Problem description
Please restate word for word the lines of the entries below from the one with "The width and" to the one with "You are a computer-use", inclusive, and leave out every picture.

Records shown
+++++

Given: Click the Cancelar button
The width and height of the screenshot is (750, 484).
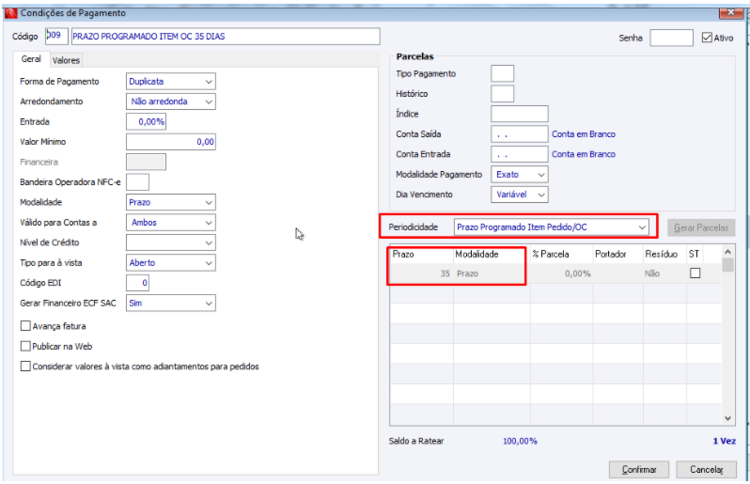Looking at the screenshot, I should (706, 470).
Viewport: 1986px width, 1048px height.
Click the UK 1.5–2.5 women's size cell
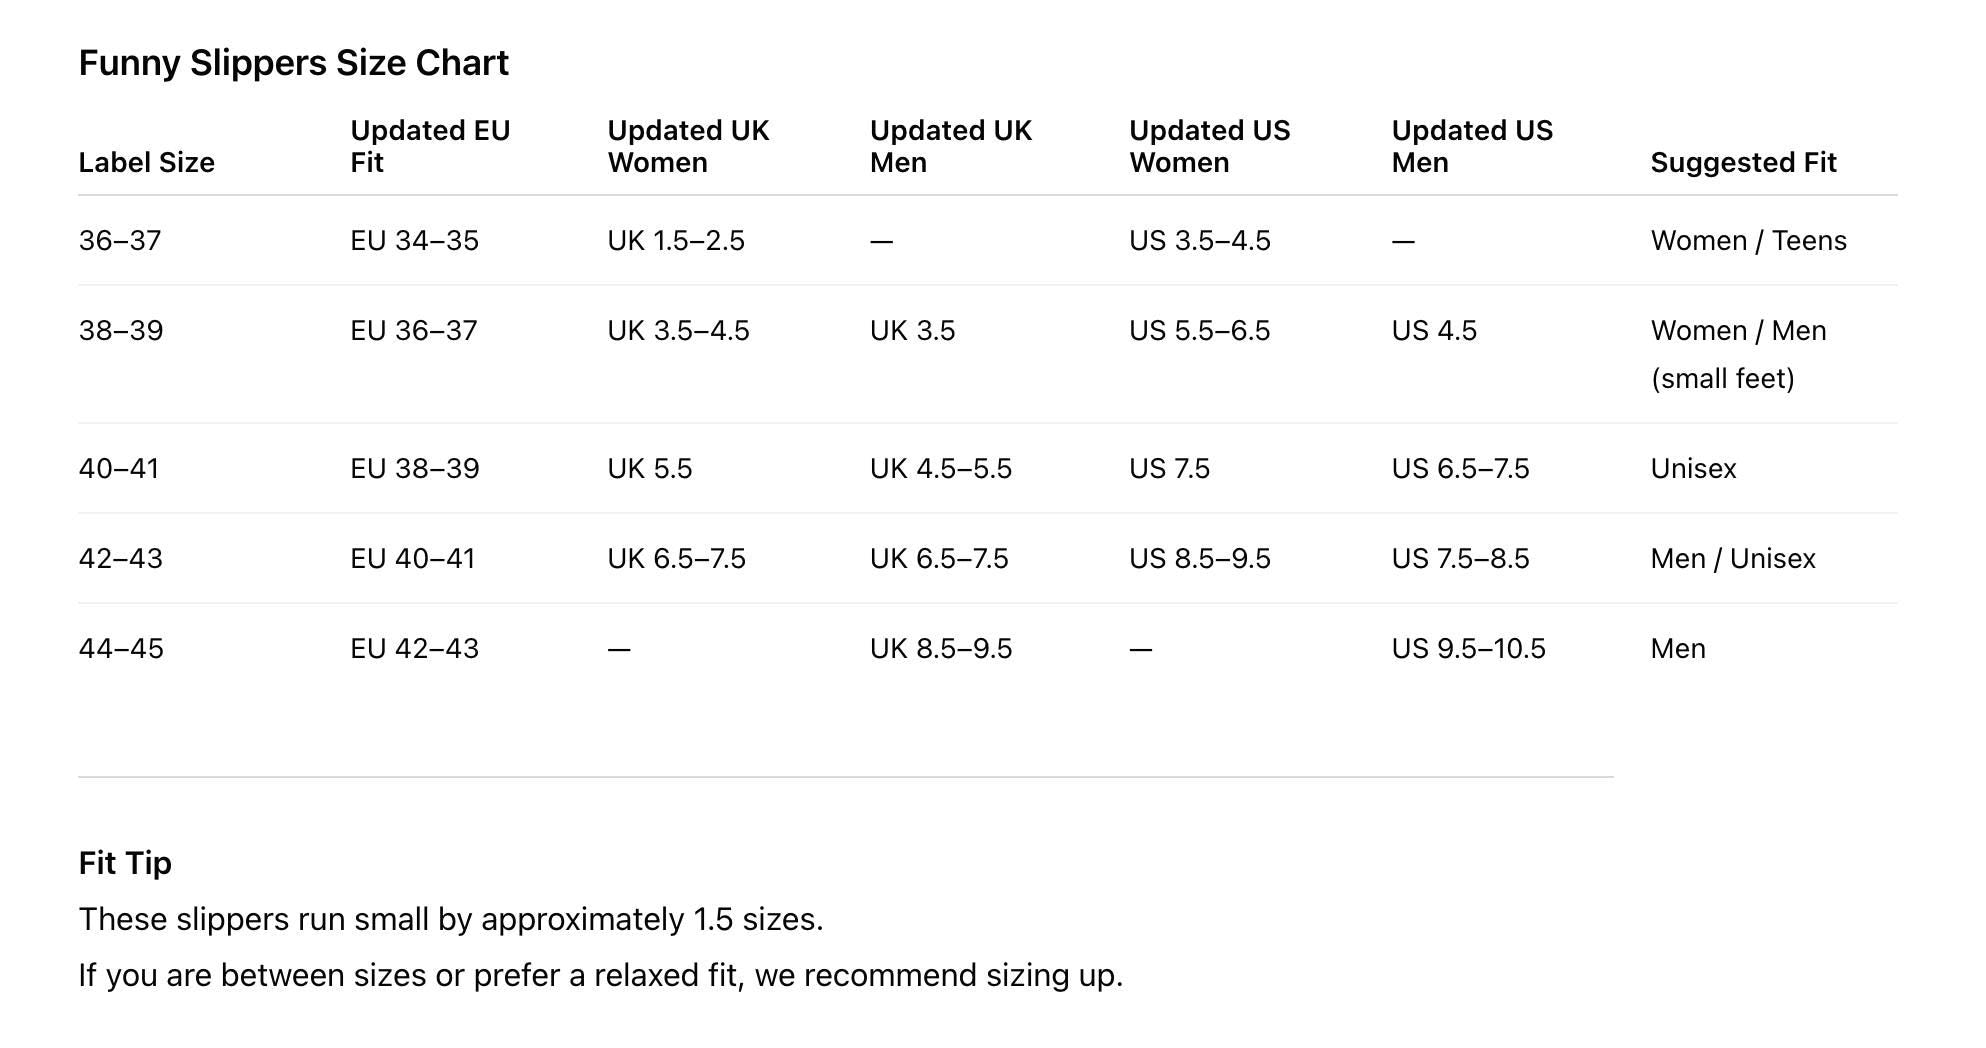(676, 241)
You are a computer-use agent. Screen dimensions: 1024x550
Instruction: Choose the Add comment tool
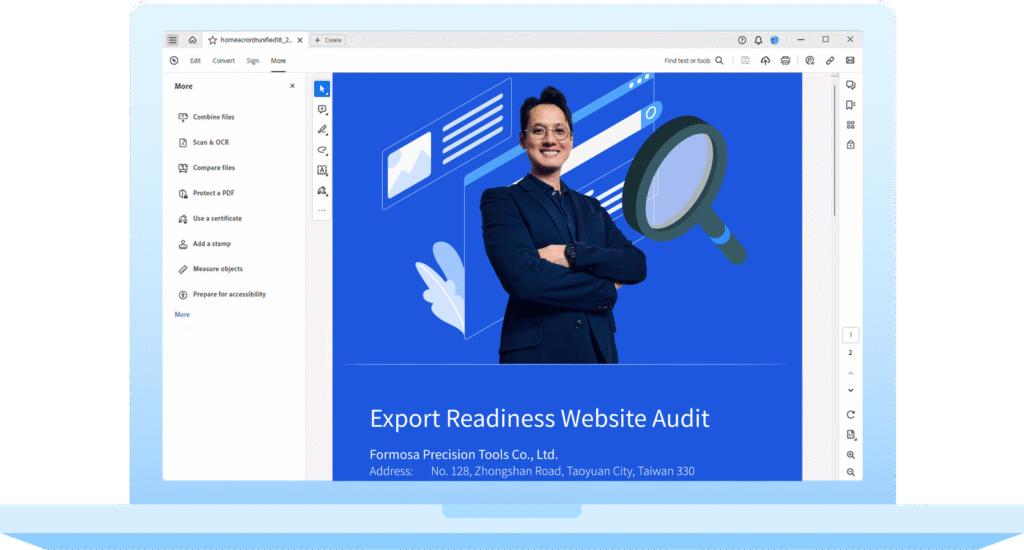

+++++

Solution for this task
The width and height of the screenshot is (750, 484).
Looking at the screenshot, I should (706, 470).
Viewport: 1986px width, 1048px height.
Click the UK 1.5–2.5 women's size cell
(676, 241)
You are a computer-use agent. Screen dimensions: 1024x550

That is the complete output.